Наибольшим позором покрывает себя душа человеческая, когда возмущается против мира, становясь (поскольку то зависит от нее) как бы болезненным наростом на нем. Ибо ропот по поводу чего-либо происходящего есть возмущение против природы Целого, объемлющей в своей части все другие существа. Далее, когда она чуждается какого-либо человека или устремляется против него с намерением причинить ему вред, как это бывает с разгневанными. В-третьих, она покрывает себя позором, когда не в силах устоять против наслаждения или страдания. В-четвертых, когда она лицемерит и фальшиво и неискренно делает что-нибудь или говорит. В-пятых, когда она не сообразует своего действия и стремления с целью, но делает что-нибудь зря и без толку, ибо даже в пустяках следует сообразоваться с целью. Целью же разумных существ является повиновение разуму и закону древнейшего Града и устройства (16).
Время человеческой жизни — миг; ее сущность — вечное течение; ощущение — смутно; строение всего тела — бренно; душа — неустойчива; судьба — загадочна; слава — недостоверна. Одним словом, все относящееся к телу подобно потоку, относящееся к душе — сновиденью и дыму. Жизнь — борьба и странствие по чужбине; посмертная слава — забвение. Но что же может вывести на путь? Ничто, кроме философии. Философствовать же — значит оберегать внутреннего гения от поношения и изъяна, добиваться того, чтобы он стоял выше наслаждений и страданий, чтобы не было в его действиях ни безрассудства, ни обмана, ни лицемерия, чтобы не касалось его, делает или не делает чего-либо его ближний, чтобы на все происходящее и данное ему в удел он смотрел как на проистекающее оттуда, откуда изошел и он сам, а самое главное — чтобы он безропотно ждал смерти, как простого разложения тех элементов, из которых слагается каждое живое существо. Но если для самих элементов нет ничего страшного в их постоянном переходе друг в друга, то где основания бояться кому-либо их общего изменения и разложения? Ведь последнее согласно с природой, а то, что согласно с природой, не может быть дурным (17).
Карнунт[8].
Примечания
править- ↑ Πνευμάτιον — уменьшительное от πνευμα, одного из основополагающих и в то же время многозначных терминов стоической натурфилософии. Его первоначальное значение — теплый воздух, воздушное течение, «ток» (как передает кн. С. Н. Трубецкой в своем исследовании «Учение о Логосе etc.». М., 1906. стр. 42), но в различных сочетаниях он обозначает огонь, эфир, душу, разум, божество.

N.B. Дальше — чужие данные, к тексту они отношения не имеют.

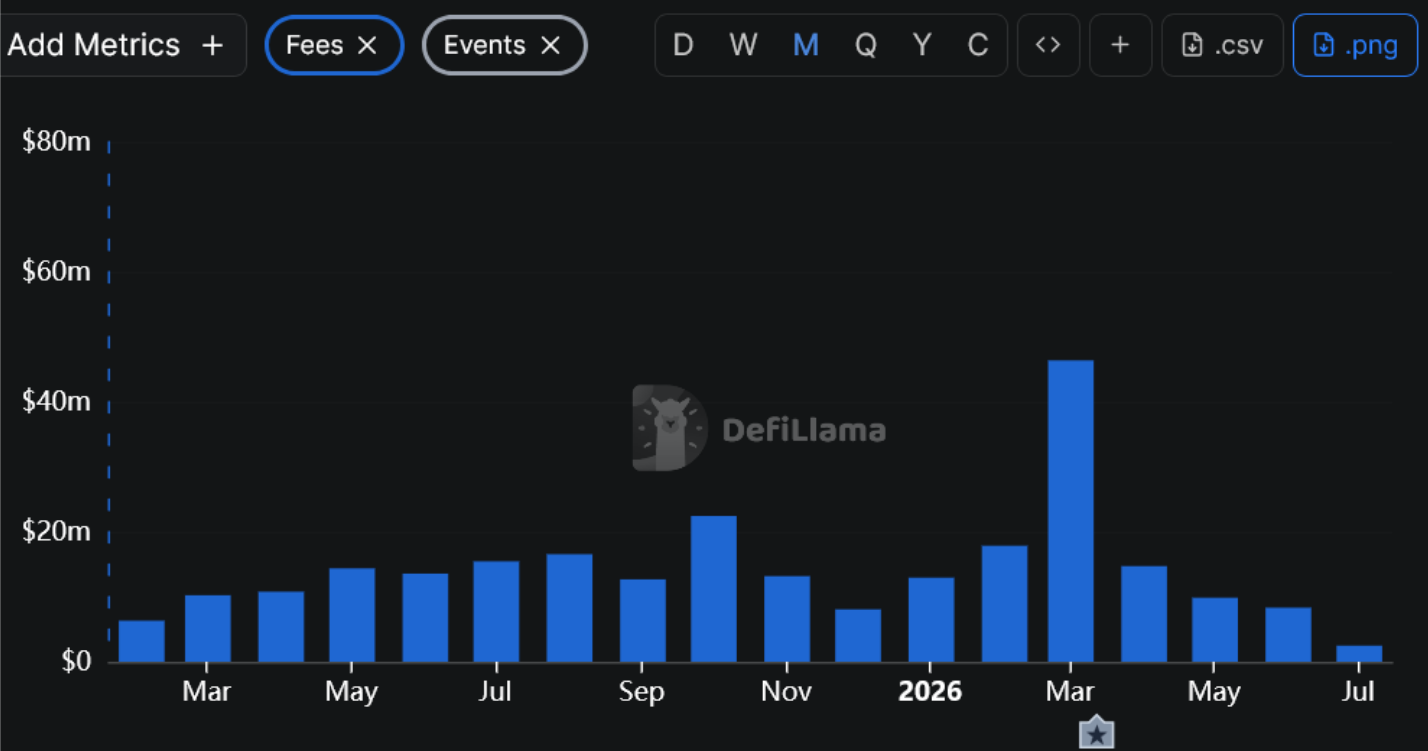Screen dimensions: 1428x751
Task: Remove the Fees metric chip
Action: (x=367, y=45)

- ↑ Эту фразу Stich. считает не принадлежащей к контексту вставкой (aliunde huc irrepsisse).
- ↑ Мы принимаем поправку Gatak.: Μη περισπατω σε.
- ↑ Марк Аврелий говорит об обычной точке зрения, так как с точки зрения стоиков все проступки одинаково тяжки.
- ↑ Мы принимаем чтение Gatak.: πως έχη όταν διιχηται.
- ↑ Слова Пиндара, приводимые Платоном в «Феатете», 173 E.
- ↑ О Мониме из Сиракуз, ученике Диогена и Кратеса, см. Diog. Laert. 1. 6. По свидетельству Диогена, под шутливой формой его изречения скрывались серьёзные и значительные мысли.
- ↑ Город в Паннонии, место зимовки в войне с маркоманами.